Friday, February 22, 2013

Password protect your phone if you care about your privacy: What R v Fearon means

The portions of the twitterverse that I follow were abuzz yesterday with posts about how, in Canada, the police can search your cell phone without a warrant unless it is password protected following the release of the Ontario Court of Appeal decision in R. v. Fearon, 2013 ONCA 106.

I think this is an important case (which I also don't agree with), but it bears mentioning that the case isn't as bad as some tweets would suggest. Don't get me wrong; I think it's wrongly decided, but some of the tweets and Facebook posts I saw were a bit misleading.

In this case, the defendant was arrested after a robbery. He was properly arrested and the police found his cell phone on his person. It was an LG feature phone, not a smart phone. The phone was on and did not have a password on it. The police went looking through its contents and found incriminating photos and text messages. The police later got a warrant to forensically examine the device.

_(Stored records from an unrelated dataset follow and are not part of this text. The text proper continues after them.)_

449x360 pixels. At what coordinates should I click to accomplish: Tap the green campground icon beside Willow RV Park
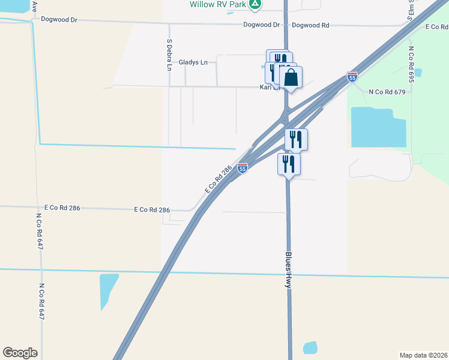click(256, 4)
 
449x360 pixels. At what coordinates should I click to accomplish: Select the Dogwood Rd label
click(310, 25)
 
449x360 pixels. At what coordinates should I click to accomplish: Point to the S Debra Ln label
click(169, 55)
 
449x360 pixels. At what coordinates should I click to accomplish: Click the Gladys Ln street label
click(193, 62)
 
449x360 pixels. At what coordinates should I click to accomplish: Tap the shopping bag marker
click(291, 77)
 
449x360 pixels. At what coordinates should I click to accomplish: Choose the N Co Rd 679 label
click(387, 92)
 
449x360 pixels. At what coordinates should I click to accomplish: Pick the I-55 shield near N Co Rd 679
click(352, 77)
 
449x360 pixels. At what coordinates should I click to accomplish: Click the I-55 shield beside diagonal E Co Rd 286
click(243, 169)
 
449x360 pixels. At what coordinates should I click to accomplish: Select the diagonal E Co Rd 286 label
click(218, 179)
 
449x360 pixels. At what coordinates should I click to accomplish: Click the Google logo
click(20, 353)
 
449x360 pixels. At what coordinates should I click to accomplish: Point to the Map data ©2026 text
click(424, 355)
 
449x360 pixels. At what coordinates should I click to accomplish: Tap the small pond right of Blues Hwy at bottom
click(310, 347)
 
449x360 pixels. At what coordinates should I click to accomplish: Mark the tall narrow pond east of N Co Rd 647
click(109, 292)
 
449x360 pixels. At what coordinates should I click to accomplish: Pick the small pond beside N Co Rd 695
click(418, 73)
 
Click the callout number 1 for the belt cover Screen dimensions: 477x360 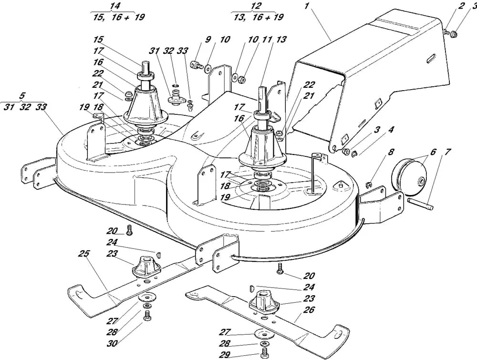[306, 6]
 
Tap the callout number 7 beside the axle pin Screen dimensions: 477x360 [447, 152]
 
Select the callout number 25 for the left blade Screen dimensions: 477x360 [83, 253]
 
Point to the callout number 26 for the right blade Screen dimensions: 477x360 [309, 310]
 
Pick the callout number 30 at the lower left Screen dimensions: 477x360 [112, 343]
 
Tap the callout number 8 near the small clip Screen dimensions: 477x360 [391, 152]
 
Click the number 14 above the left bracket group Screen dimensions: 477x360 [115, 6]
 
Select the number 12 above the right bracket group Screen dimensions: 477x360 [256, 6]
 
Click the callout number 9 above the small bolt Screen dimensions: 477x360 [208, 40]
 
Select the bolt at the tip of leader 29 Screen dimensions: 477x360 [264, 353]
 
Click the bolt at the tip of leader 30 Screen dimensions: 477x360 [147, 316]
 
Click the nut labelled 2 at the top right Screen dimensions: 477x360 [446, 31]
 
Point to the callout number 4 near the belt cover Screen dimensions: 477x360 [391, 130]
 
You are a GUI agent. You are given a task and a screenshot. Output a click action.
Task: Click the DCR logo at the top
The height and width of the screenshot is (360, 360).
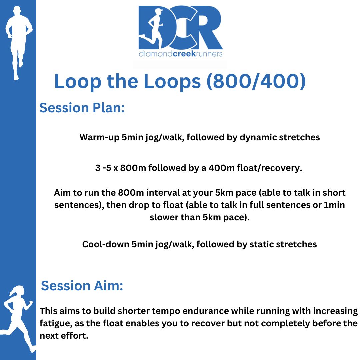point(180,31)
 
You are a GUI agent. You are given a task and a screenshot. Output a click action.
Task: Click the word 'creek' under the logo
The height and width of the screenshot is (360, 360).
point(184,54)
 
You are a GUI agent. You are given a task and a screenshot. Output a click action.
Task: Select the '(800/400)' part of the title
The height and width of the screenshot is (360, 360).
point(256,81)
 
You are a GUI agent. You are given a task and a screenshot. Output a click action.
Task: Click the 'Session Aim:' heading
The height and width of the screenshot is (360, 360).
point(82,286)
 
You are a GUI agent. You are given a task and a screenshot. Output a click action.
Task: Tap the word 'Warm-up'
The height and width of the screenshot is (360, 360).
point(99,137)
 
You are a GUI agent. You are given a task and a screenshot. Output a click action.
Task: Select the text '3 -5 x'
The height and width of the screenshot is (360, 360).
point(107,168)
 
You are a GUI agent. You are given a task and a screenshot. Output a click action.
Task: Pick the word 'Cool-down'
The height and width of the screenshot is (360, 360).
point(106,244)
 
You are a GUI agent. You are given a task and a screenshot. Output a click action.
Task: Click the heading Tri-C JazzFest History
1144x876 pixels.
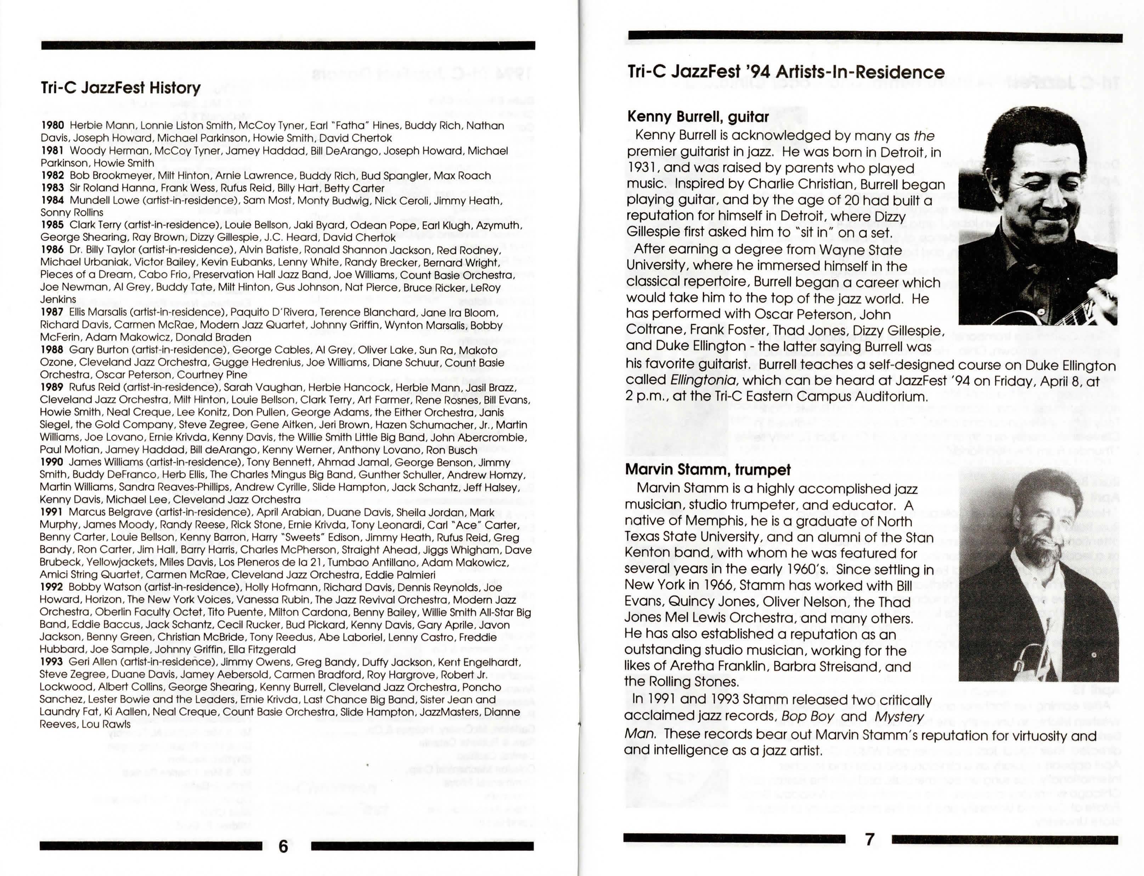point(120,88)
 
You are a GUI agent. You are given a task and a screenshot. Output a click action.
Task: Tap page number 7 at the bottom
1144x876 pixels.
point(869,839)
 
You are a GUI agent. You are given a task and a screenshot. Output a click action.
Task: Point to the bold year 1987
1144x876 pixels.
point(52,312)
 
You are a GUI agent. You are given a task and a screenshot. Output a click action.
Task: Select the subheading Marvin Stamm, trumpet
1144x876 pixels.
point(708,470)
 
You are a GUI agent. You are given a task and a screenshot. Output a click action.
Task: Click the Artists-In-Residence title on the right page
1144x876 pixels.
point(785,72)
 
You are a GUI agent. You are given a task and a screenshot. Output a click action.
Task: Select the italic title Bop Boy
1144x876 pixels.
point(808,716)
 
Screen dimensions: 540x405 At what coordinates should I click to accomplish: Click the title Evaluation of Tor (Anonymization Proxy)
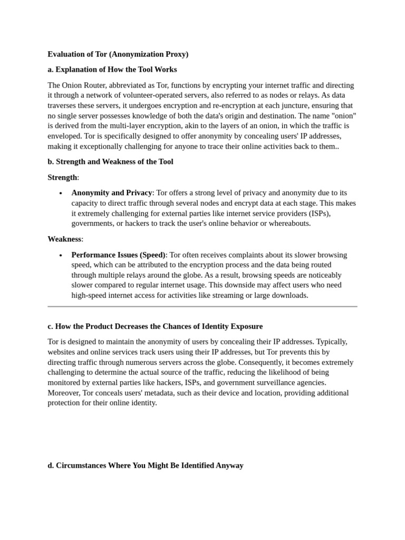[x=118, y=54]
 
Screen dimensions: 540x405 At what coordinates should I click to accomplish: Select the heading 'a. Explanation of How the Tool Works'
[x=112, y=70]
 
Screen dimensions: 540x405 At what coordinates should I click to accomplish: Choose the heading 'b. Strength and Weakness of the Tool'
[x=110, y=161]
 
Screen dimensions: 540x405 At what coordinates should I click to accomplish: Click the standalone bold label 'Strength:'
[x=63, y=177]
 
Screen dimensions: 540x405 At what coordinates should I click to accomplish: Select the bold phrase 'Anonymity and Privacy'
[x=111, y=193]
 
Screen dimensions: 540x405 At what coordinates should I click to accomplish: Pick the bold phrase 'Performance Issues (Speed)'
[x=119, y=255]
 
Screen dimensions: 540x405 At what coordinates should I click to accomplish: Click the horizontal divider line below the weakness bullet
[x=202, y=306]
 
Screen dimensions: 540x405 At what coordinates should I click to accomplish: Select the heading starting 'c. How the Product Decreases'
[x=155, y=326]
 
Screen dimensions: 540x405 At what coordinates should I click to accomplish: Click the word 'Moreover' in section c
[x=64, y=393]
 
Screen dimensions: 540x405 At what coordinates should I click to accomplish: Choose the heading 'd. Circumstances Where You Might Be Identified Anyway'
[x=146, y=465]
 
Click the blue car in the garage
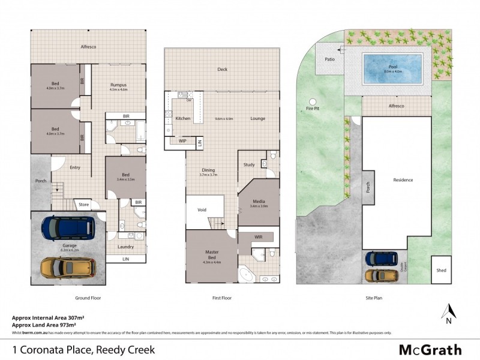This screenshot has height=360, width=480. click(68, 227)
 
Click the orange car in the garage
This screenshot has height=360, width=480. click(68, 266)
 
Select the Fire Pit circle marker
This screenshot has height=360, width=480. click(312, 101)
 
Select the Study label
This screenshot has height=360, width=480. click(249, 164)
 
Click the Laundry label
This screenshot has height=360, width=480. click(125, 247)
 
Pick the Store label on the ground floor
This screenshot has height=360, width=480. click(84, 205)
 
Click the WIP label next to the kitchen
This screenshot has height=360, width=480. click(181, 142)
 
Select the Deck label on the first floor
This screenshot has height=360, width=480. click(222, 70)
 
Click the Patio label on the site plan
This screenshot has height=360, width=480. click(329, 59)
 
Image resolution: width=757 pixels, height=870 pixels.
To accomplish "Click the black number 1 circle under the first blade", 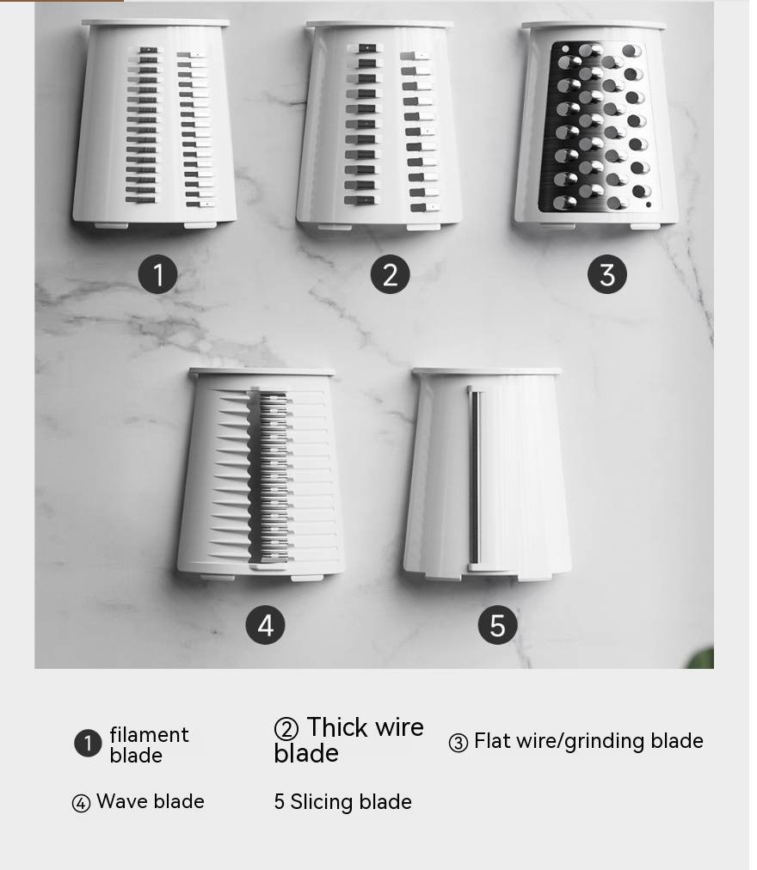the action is [157, 274].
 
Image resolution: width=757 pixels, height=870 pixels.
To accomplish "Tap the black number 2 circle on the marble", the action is [390, 274].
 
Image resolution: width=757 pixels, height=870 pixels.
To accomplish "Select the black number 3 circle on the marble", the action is [607, 274].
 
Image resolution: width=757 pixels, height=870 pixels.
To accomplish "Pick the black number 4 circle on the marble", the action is [266, 625].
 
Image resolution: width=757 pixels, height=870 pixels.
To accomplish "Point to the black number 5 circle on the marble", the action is [497, 625].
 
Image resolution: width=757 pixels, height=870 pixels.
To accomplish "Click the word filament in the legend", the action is [150, 735].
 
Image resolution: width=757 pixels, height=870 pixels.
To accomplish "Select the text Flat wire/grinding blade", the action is [588, 742].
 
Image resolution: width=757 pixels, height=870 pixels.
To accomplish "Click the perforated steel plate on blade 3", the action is [600, 126].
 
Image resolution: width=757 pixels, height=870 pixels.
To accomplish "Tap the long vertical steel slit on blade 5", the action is [474, 477].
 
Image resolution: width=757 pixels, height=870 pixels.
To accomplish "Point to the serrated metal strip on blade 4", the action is [274, 477].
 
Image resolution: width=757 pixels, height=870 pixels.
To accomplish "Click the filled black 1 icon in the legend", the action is [88, 743].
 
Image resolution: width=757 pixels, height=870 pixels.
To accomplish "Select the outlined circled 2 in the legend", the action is [286, 728].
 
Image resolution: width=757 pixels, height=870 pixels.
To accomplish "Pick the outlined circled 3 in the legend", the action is [459, 743].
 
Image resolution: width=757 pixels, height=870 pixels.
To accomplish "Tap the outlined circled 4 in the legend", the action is [81, 803].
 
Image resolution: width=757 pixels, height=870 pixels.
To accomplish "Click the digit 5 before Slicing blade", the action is [280, 802].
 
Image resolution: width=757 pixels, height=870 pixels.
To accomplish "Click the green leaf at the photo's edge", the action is [701, 658].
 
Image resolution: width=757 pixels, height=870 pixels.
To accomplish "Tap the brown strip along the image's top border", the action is [62, 1].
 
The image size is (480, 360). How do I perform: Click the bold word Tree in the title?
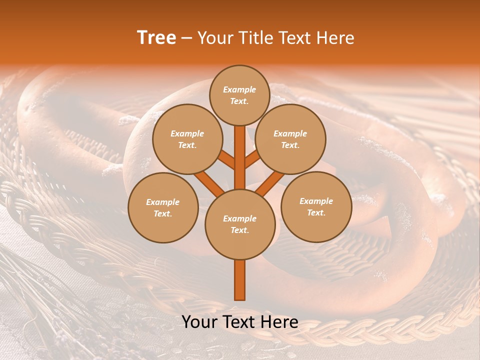pyautogui.click(x=156, y=38)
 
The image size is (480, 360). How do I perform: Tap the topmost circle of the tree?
pyautogui.click(x=240, y=95)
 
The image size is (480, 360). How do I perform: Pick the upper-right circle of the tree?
pyautogui.click(x=290, y=139)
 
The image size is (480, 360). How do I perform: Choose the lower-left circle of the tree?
pyautogui.click(x=162, y=208)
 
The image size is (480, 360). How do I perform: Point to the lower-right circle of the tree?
pyautogui.click(x=316, y=206)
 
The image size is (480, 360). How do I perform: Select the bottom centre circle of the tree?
pyautogui.click(x=240, y=224)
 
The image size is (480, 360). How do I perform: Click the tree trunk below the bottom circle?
pyautogui.click(x=240, y=280)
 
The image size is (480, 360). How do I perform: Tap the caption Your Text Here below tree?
pyautogui.click(x=240, y=322)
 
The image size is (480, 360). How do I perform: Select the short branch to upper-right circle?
pyautogui.click(x=252, y=159)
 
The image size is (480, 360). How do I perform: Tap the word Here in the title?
pyautogui.click(x=337, y=38)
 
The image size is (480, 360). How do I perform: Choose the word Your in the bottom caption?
pyautogui.click(x=199, y=322)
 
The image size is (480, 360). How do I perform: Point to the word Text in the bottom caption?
pyautogui.click(x=239, y=322)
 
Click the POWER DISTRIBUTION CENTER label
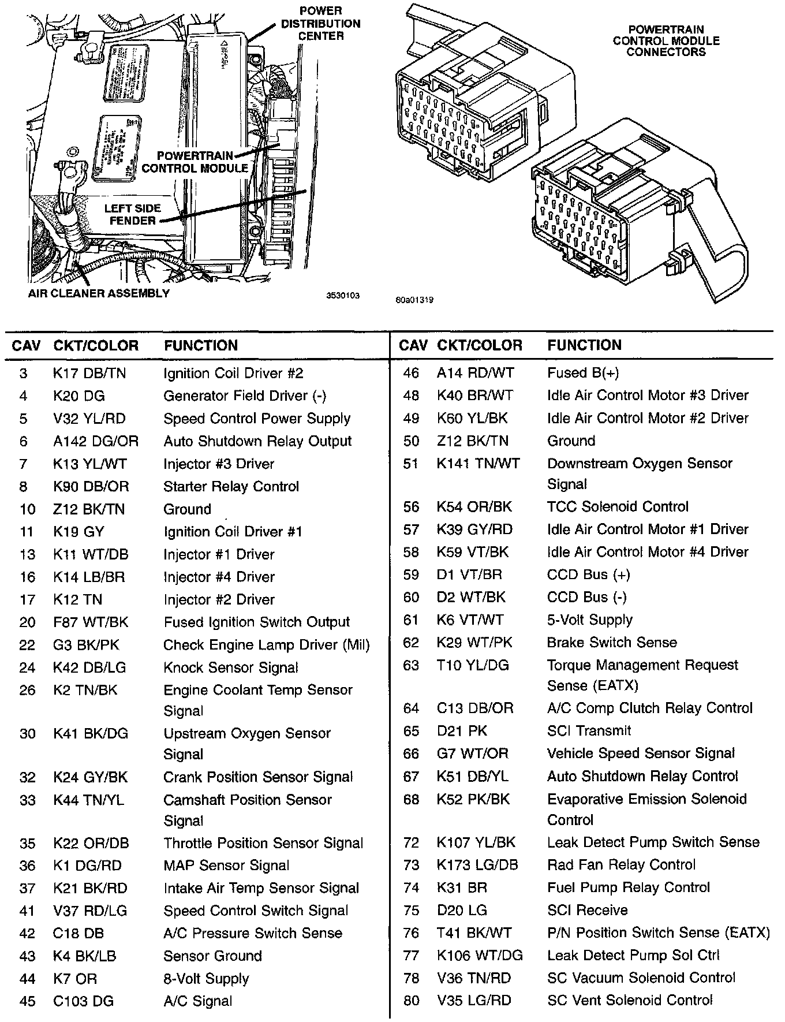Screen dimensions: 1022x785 (320, 23)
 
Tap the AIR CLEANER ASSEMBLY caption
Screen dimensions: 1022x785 (99, 293)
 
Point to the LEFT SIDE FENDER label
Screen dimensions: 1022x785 (132, 214)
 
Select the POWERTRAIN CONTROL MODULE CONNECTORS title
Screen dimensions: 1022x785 (666, 40)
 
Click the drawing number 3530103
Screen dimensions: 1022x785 (343, 296)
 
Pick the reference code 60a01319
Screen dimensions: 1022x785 (414, 300)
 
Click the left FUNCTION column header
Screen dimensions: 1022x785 (200, 346)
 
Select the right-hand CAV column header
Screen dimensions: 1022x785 (413, 346)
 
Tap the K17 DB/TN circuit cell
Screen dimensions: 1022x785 (89, 374)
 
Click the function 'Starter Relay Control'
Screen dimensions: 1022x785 (231, 487)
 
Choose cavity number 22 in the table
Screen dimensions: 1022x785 (27, 646)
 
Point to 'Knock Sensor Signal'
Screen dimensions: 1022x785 (230, 668)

At trial, the defendant tried to have this evidence excluded arguing that there was a reasonable expectation of privacy in the contents of the phone and they police should have first gotten a warrant. The Canadian Civil Liberties Association and others intervened on appeal, arguing that there should be a cell phone exception to the general rule that allows the police to search "incident to arrest". The Court did not agree. Here's what the Court said:

[72] The problem I have with the appellant’s position and, in particular, the position of the Canadian Civil Liberties Association, is that it would appear to mark a significant departure from the existing state of the law on the basis of a record that does not suggest it is necessary. While I appreciate the highly personal and sensitive nature of the contents of a cell phone and the high expectation of privacy that they may attract, I am of the view that it is difficult to generalize and create an exception based on the facts of this case. The facts of this case, with the correct application of the existing law, suggest that the search and seizure of the cell phone at the scene of the arrest were carried out appropriately and within the limits of the law articulated by the Supreme Court in Caslake.

[73] In this case, it is significant that the cell phone was apparently not password protected or otherwise “locked” to users other than the appellant when it was seized. Furthermore, the police had a reasonable belief that it would contain relevant evidence. The police, in my view, were within the limits of Caslake to examine the contents of the cell phone in a cursory fashion to ascertain if it contained evidence relevant to the alleged crime. If a cursory examination did not reveal any such evidence, then at that point the search incident to arrest should have ceased.

[74] The appellant directed this court to statements made by the trial judge in Little, where she concluded at para. 147 that the cell phone in issue “functioned as a mini-computer”. Furthermore, the court in Little found that the contents of the cell phone “were not immediately visible to the eye” and were “extracted by a police officer with specialized skills using specialized equipment.” There was no suggestion in this case that this particular cell phone functioned as a “mini-computer” nor that its contents were not “immediately visible to the eye”. Rather, because the phone was not password protected, the photos and the text message were readily available to other users.

[75] If the cell phone had been password protected or otherwise “locked” to users other than the appellant, it would not have been appropriate to take steps to open the cell phone and examine its contents without first obtaining a search warrant.

[76] In short, I find myself in the same position as this court found itself in Manley. To quote from the reasons of Sharpe J.A. again, it is “neither necessary nor desirable to attempt to provide a comprehensive definition of the powers of the police to search the stored data in cell phones seized upon arrest.”

[77] It may be that some future case will produce a factual matrix that will lead the court to carve out a cell phone exception to the law as articulated in Caslake. This is not that case. To put it in the modern vernacular: “If it ain’t broke, don’t fix it.”

So what does this case really mean?

  • Police cannot just search your cell phone if they want to. It has to be a search incident to arrest.
  • If you are legitimately arrested AND the phone is likely to contain relevant evidence AND it is unlocked, they can do a cursory search.

So what should everyone do, regardless of this case? If you have personal information on your [smart/dumb/feature/other] phone, put a password on it. Your phone is more likely to fall into the hands of the owner of the taxicab you left it in than the police (hopefully), but you never want sensitive personal information in the hands of ANYONE. Put a password on it and use the feature that puts your "If found, contact ..." on the lock screen.

3 comments:

Mediators in San Diego said...

Not a good move, I think. Considering you're point that a lot of people don't have access to phones and the internet.

Gen7 said...

You apparently have never been stopped and harrassed by the police, it is niave to believe that by giving the police the right to inspect the suspected criminals personal property you are giving them the right to invade "everyones" privacy, at will at any given time!It will not just be the criminals,It was criminal enough for the Toronto police,at the G20 Summit to assault and beat individuals for protesting while being recorded and none of them were brought to justice.All their faces and badge numbers were evident and they now apparently can just take your phone and do as they please, so who are the criminals!!!

Andre Novosolov said...

Wow, this is somewhat shocking. Thankfully, my mobile phone has a password on it!